To the Editor:
Re “Don’t Ban the Bomb” (column, Oct. 7):
Bret Stephens repeats the tired refrain that nuclear weapons are necessary for our security and that the call for their elimination is dangerous and unrealistic.
He writes as if these weapons have some magical quality that keeps them from ever being used, and he omits any discussion of what such use would do to the world.
In fact, a limited nuclear war involving less than 0.03 percent of the world’s nuclear weapons could cause a global famine that would put two billion people at risk. A large-scale nuclear war would trigger an instant ice age that would kill most of humanity.
On more than half a dozen occasions we have avoided that fate because, as Robert McNamara once said: “We lucked out. It was luck that prevented nuclear war.”
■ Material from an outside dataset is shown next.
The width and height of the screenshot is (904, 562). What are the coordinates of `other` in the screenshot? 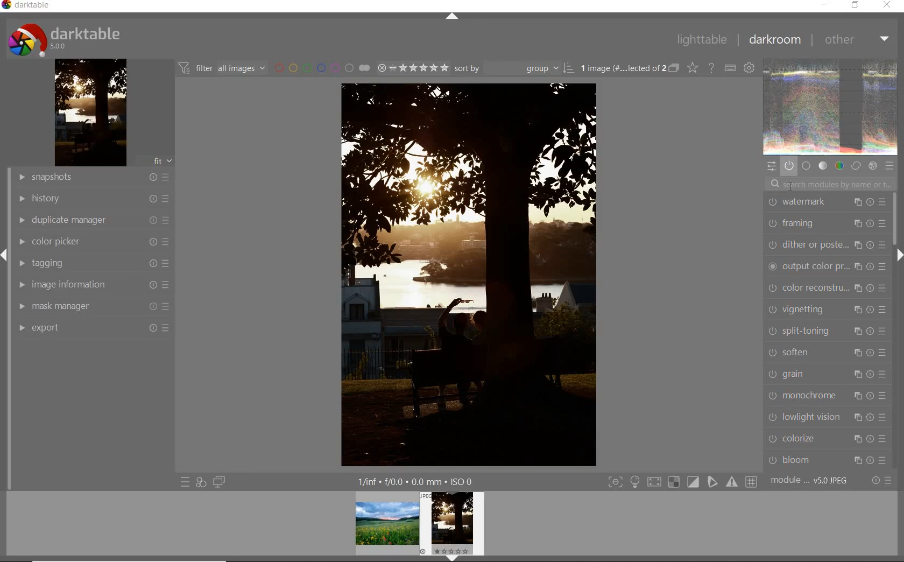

So who is living in a fantasy world? Those who understand that we have been living on borrowed time for the last 70 years and need to get rid of nuclear weapons before our luck runs out, or those who think that we can continue to maintain thousands of nuclear weapons on hair-trigger alert and hope that the wise and thoughtful leaders who control these weapons will make sure that nothing ever goes wrong?
IRA HELFAND, LEEDS, MASS.
The writer is a member of the International Steering Group of the International Campaign to Abolish Nuclear Weapons, which received the 2017 Nobel Peace Prize.